Here, mode of communication refers to whether the language being used is textual or verbal. Textual communication makes use of the writing and reading skills, while verbal communication makes use of the speaking and listening skills.
Orientation of communication refers to whether the person is producing the language or receiving it. Speaking and writing are productive skills because they involve output from the individual, while reading and listening are receptive skills because they require input from another party.
It’s very natural to pair skills by their mode of communication, because we often respond in kind. If we receive a written message, we are most likely to respond in writing—think emails, text messages, letters, even Facebook comments. Likewise, when we speak to someone, we expect to hear a spoken response from him, whether it’s in person or over the phone.
It’s also important to understand the relationship between receptive and productive skills, because in the natural process of acquiring language, it is our receptive skills that provide the input we need in order to develop our productive skills. This is why, for example, young children have a long silent period before they start speaking: they are listening to the language around them first.
With this in mind, if you choose a productive skill as your focus, understand that you will need to spend some time using receptive skills early in the lesson for the students to first absorb and actually learn the new material. Later, they will demonstrate what they have learned through the productive skill.
Similarly, if you choose to focus on a receptive skill, at some point towards the end of the lesson, you will need the students to use a productive skill to demonstrate that they are in fact applying the receptive skill effectively. That is to say, I cannot know that my students have read and understood something successfully unless they demonstrate that understanding. (It is worth noting that such a demonstration could be done non-verbally, for example by reading or listening to instructions and then following those instructions.)
Practising Your Focus Skills
Once you have decided on your focus skill, you then need to make sure that your lesson is very precisely designed to maximise students’ opportunity to practise the skill. If your focus skill is writing, then you should aim to have the students writing the target language in as many stages of the lesson as possible. This can be from writing single words in a fill-the-gap type activity, sentences in a semi-controlled activity or full paragraphs or texts in a practical activity towards the end of the lesson.
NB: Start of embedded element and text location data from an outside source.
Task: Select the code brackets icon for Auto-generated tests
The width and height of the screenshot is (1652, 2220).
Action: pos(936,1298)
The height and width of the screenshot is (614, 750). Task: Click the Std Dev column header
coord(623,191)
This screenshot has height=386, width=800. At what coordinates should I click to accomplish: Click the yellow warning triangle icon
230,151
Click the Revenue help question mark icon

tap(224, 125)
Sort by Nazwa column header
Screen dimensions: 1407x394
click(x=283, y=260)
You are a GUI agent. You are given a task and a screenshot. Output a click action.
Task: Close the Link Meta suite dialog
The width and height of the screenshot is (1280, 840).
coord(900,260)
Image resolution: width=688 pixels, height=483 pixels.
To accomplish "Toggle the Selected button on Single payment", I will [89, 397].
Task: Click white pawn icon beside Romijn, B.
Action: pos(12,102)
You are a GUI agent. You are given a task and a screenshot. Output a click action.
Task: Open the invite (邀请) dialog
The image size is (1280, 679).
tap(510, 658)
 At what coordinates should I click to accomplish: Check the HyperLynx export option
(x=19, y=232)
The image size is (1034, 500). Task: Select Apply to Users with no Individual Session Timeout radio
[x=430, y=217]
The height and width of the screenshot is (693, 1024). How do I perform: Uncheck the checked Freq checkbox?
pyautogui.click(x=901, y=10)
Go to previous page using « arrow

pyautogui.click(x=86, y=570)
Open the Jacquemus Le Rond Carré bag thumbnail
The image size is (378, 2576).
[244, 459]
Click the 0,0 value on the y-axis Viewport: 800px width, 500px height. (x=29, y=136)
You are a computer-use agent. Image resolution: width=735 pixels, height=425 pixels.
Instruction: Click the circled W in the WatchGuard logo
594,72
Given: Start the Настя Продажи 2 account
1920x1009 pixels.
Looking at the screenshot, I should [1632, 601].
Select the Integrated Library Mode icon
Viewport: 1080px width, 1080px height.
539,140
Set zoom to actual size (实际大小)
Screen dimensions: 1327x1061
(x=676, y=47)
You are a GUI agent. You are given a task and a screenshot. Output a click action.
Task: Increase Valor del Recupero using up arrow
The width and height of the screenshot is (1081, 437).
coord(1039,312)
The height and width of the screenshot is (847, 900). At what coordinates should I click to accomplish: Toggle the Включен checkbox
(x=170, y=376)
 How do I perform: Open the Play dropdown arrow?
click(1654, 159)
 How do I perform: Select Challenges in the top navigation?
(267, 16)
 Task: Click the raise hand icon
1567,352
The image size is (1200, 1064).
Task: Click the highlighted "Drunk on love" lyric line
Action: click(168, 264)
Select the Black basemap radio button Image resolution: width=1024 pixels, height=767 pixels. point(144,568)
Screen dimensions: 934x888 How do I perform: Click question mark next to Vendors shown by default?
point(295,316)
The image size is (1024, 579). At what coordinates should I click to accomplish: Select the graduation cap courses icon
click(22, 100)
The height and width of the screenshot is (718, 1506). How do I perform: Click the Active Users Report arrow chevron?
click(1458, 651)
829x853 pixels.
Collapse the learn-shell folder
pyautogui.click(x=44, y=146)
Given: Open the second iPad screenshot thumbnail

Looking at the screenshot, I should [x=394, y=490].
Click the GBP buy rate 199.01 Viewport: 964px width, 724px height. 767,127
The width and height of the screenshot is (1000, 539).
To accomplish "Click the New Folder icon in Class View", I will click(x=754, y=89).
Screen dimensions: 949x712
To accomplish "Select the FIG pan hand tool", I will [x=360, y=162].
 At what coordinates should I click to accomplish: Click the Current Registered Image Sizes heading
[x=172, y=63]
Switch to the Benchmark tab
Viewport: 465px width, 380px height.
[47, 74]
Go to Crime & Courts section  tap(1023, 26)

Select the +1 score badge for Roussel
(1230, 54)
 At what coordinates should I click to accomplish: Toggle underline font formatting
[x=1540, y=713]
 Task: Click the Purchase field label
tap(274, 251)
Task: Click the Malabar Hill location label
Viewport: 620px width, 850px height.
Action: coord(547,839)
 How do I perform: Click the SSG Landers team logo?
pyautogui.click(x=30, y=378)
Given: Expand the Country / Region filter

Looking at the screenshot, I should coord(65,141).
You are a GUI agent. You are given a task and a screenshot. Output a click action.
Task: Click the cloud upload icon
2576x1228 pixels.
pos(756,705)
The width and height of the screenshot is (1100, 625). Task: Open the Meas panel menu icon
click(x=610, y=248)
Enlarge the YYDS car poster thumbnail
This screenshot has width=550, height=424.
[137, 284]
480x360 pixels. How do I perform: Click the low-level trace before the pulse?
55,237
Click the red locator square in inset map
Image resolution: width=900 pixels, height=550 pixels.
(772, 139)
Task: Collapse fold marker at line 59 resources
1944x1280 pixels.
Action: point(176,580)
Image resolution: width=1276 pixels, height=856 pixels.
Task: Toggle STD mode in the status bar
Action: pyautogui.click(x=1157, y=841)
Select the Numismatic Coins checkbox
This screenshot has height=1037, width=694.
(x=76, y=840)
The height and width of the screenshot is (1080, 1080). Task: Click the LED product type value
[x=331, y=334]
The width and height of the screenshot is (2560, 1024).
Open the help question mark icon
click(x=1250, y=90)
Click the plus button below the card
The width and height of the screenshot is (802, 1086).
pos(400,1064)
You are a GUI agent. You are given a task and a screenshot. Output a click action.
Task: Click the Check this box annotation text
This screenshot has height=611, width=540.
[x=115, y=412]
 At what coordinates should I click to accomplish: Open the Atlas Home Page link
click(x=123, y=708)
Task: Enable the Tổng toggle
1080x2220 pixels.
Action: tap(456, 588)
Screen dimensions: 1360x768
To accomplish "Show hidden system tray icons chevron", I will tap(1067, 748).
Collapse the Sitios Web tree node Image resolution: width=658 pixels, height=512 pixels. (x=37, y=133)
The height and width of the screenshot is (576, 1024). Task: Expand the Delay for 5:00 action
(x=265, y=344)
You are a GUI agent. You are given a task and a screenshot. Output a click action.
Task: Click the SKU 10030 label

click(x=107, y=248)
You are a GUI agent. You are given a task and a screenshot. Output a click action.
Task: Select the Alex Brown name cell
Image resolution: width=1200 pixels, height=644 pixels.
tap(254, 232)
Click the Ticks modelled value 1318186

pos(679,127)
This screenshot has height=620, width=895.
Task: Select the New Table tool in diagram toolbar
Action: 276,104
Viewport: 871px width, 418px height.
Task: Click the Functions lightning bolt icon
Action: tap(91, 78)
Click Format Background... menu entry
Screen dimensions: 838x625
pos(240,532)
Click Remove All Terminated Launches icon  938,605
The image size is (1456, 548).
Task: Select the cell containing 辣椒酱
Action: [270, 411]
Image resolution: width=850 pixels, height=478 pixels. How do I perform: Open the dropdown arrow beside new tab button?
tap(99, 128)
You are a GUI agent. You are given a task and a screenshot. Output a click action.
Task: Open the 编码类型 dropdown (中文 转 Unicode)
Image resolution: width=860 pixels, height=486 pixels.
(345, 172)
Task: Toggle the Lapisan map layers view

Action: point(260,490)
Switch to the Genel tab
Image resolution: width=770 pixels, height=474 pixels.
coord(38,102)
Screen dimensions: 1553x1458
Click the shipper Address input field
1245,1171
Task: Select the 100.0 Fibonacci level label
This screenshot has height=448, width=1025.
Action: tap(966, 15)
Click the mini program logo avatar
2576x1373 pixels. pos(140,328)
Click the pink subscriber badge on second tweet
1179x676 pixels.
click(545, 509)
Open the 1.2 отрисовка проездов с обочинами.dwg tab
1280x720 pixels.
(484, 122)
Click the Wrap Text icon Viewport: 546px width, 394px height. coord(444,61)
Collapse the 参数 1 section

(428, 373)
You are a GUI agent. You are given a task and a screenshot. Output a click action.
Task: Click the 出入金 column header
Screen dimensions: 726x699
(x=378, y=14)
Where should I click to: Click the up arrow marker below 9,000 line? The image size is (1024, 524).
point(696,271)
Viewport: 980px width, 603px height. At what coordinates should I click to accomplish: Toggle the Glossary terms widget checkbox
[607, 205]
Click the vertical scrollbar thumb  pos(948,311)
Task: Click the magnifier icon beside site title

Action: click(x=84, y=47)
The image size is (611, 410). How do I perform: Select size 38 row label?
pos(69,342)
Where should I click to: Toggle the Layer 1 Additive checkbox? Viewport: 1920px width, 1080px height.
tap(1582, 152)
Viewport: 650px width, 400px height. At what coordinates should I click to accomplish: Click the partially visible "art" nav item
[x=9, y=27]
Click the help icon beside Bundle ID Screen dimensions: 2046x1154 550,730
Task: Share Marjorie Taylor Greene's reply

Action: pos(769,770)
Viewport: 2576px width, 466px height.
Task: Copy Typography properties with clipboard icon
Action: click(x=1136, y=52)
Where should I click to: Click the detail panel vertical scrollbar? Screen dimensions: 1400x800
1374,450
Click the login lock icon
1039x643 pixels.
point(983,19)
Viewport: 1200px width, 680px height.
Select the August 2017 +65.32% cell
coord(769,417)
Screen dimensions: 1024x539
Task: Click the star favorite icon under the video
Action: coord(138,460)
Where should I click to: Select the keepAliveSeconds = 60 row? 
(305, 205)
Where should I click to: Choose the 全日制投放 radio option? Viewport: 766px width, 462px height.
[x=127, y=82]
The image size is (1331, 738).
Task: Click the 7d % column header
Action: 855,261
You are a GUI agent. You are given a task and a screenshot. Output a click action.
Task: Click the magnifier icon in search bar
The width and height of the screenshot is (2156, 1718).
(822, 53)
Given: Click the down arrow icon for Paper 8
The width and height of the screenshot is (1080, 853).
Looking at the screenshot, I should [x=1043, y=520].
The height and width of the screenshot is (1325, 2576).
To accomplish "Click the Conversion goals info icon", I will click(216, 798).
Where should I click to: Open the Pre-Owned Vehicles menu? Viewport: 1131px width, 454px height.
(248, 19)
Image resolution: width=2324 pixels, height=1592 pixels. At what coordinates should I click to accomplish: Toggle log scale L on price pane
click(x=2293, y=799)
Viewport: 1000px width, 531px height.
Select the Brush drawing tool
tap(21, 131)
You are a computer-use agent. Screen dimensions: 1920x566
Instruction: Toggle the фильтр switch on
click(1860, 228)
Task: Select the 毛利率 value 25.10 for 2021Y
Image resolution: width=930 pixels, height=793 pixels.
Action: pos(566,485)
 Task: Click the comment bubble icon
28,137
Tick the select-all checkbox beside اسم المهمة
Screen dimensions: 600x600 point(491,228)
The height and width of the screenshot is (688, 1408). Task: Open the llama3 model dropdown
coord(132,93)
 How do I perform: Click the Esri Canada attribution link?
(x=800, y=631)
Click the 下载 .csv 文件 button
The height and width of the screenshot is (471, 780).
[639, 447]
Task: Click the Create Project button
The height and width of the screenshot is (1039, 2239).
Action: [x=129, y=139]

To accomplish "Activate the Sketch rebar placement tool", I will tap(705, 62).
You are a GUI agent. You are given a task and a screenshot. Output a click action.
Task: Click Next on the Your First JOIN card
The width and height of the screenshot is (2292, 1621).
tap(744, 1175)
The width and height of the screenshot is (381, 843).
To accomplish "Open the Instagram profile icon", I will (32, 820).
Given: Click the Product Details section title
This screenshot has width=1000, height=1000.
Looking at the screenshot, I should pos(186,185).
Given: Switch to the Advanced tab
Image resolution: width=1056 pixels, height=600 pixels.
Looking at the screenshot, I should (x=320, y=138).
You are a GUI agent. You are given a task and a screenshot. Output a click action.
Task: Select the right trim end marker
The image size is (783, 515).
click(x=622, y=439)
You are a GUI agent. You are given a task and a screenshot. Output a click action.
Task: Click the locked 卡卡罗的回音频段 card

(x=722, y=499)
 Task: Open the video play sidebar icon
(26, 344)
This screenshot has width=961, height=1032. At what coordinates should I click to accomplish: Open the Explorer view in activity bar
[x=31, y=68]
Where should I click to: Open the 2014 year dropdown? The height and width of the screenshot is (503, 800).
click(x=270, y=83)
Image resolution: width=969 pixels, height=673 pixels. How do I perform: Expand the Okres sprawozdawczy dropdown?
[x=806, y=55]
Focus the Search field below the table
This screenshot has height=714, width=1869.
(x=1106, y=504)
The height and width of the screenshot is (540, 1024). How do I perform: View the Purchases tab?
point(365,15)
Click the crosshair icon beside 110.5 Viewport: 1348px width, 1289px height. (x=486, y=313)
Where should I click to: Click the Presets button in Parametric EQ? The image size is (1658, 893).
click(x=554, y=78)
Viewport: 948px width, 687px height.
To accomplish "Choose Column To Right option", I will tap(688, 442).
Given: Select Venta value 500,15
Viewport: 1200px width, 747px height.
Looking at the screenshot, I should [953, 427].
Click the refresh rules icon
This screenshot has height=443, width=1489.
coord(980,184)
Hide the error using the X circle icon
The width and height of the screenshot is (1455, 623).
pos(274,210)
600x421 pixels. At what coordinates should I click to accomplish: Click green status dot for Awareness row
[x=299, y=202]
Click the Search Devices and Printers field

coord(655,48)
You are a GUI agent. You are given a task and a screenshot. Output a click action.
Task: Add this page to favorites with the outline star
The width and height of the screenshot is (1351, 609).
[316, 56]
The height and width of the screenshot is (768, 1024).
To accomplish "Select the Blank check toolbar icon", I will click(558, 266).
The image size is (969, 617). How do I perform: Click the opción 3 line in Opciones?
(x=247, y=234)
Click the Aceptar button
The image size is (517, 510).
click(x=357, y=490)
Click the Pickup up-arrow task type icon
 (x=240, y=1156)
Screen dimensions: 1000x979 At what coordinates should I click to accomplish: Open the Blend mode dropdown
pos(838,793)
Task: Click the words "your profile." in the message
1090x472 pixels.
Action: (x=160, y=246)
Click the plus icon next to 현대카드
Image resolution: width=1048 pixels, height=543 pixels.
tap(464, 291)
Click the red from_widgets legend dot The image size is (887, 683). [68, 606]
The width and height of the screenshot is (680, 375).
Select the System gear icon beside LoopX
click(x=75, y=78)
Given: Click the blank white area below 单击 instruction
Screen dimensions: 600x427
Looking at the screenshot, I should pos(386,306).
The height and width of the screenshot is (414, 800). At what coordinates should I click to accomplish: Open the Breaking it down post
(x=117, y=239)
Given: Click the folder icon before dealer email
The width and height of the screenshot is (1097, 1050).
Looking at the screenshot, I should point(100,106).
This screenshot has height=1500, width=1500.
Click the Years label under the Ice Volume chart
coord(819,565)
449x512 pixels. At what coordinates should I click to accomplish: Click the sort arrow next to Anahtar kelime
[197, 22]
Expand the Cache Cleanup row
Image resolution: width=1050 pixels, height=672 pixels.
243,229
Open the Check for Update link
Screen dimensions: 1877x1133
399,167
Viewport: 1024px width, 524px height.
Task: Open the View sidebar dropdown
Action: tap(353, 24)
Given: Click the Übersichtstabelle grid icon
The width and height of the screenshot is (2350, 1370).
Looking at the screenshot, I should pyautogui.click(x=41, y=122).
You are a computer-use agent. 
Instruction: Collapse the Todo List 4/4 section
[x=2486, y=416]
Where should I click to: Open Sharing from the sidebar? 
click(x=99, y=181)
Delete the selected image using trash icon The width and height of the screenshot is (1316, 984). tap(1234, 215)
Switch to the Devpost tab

At each stage, the students should be using the language being learned through the focus skill.
For a receptive skill, such as reading, you might ask the students to start by reading some material and identifying within it a new piece of language, either lexical or structural. Then, once they have processed and understood the target language, they might read some sample sentences and identify where the target language is used correctly or incorrectly, perhaps correcting the errors to show their technical accuracy. Then, they could read a short paragraph and answer some comprehension questions to prove that they understand. And finally, perhaps they would read an online article that uses the target language and then write a response, also using the target language, to post in the comments.
This way, students do not only learn the technical aspect of a new piece of target language, they also learn how effectively to use the target language for communication, and practise doing so within the classroom.